Peace Centre Founder Wendy Parry OBE reflects on how the death of her son in the IRA bombing of Warrington Town Centre in 1993, led to her becoming a campaigner for peace and reconciliation.

The Tim Parry Johnathan Ball Peace Centre, Warrington

International Women’s Day 2022: Edge Hill University and the Institute for Social Responsibility present four women who had greatness ‘thrust upon them’, to become accidental campaigners, activists and politicians. Stemming from tragedy, abuse, or happenstance we look the impact these women have made, and what we can learn from them. In this blog piece we learn how Wendy Parry OBE turned tragedy into opportunity for peace and reconciliation.


Wendy Parry OBE

People may say that losing a child is the worst thing any parent can go through, well take it from me, it’s true!

The day the Irish Republican Army (IRA) came to Warrington is etched in my mind in every little detail and it’s a day that changed our family life forever. 

On March 20th, 1993, our day started as any other Saturday. Our children were going off to meet their friends and then going into town to buy Mother’s Day cards which was the following day, Colin and I were going to Manchester to see my parents.  Little did we know that a very cold but lovely sunny spring morning would turn into a nightmare which felt like it would never end.    

We didn’t have the radio on when we drove home from my parents and only found out what had happened in Warrington town centre when we saw the neighbours discussing what they had heard on the news. We ran into the house and started ringing our children’s friends to see if Dominic, Tim, and Abbi were there. Dominic and Abbi were fine, but Tim was still in town and his friend’s grandmother told me that they had been caught up in the bombing and had been taken to Warrington hospital. We drove to the hospital and spent what seemed like hours trying to find Tim.

Tim Parry

Tim was stood next to the bin which exploded and took the full force of the bomb. We didn’t think he would survive the night, but he did, and the next 5 days on a life support machine. On the Wednesday morning, after more tests, the doctor told us there was no hope for Tim and we should think about turning off his support. The doctors’ words were hard to process but it was even harder to imagine turning off Tim’s support and losing him forever. On March 25th we all said our goodbyes and our happy family of 5 became 4.

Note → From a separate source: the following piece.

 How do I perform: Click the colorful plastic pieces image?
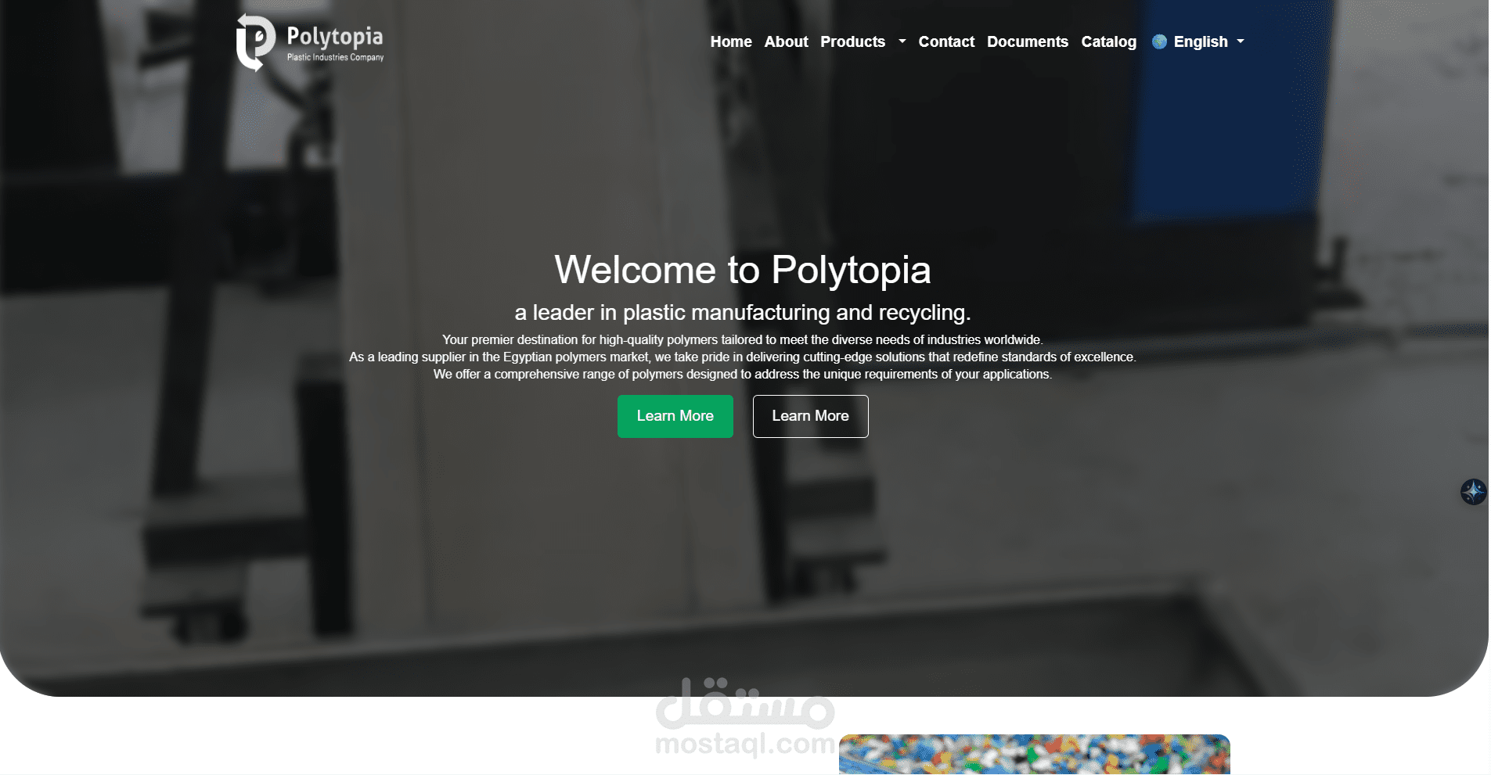tap(1034, 754)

Thankfully, we have never experienced anger, perhaps because we knew it would not help our family and it would never bring Tim back to us, so we spent the next 18 months trying to keep our family life as normal as we could for the sake of our other two children. The last thing we wanted was for their lives to be ruined by Tim’s death and for them to be distracted from their education by the incessant media attention that the bombing attracted.

It was 2 years after the bombing that we set up a charity in Tim’s name, and the other little boy who died on the day of the bombing, which we called The Tim Parry Johnathan Ball Peace Foundation. Seven years after the bombing we opened a Peace Centre in Warrington, also named after the boys.

What makes people do the things they do is not always clear. In our case, I think it was just instinct; to do something in the boys’ names to ensure they would be remembered for something good, rather than something evil. However, I could never have imagined setting up a charity, or appearing on TV or meeting the Royal Family and senior Politicians; but doing all these things was the catalyst to keeping our son’s name alive.

We have always looked forward and tried to do things to make a brighter future by helping to make people’s lives better.  

All the Foundation’s work is based around conflict resolution.  Our portfolio of projects, resources, and services have three core components: prevention, resolution, and response.

In prevention we seek to stop violence before it starts, however when conflict does arise, we seek its resolution through dialogue and action without resorting to violence, but when violent conflict does occur, we are there to respond, and to help those affected to cope and recover. Our aim is to break the cycle of violence.

Despite all of this – I see my biggest achievement as keeping Tim‘s name alive. He could so easily have been just another statistic on the body count of those killed in the Northern Ireland ‘Troubles’.

Many thousands of people have been helped by the Foundation’s work, and we are grateful that our efforts have been recognised.

My husband and I have both received an OBE and the prestigious Rotary International Award for ‘World Understanding and Peace’ in Japan in 2004.  Needless to say, these awards motivate us to go on and do more which eases the burning desire to have what we can’t have…our son back home.

I hope our legacy will be that we kept going no matter what was put in our way and no matter how many people thought we wouldn’t succeed.  I hope that when we are no long around, the Peace Centre will continue to carry Tim’s name and he will be remembered as the young boy who made a difference.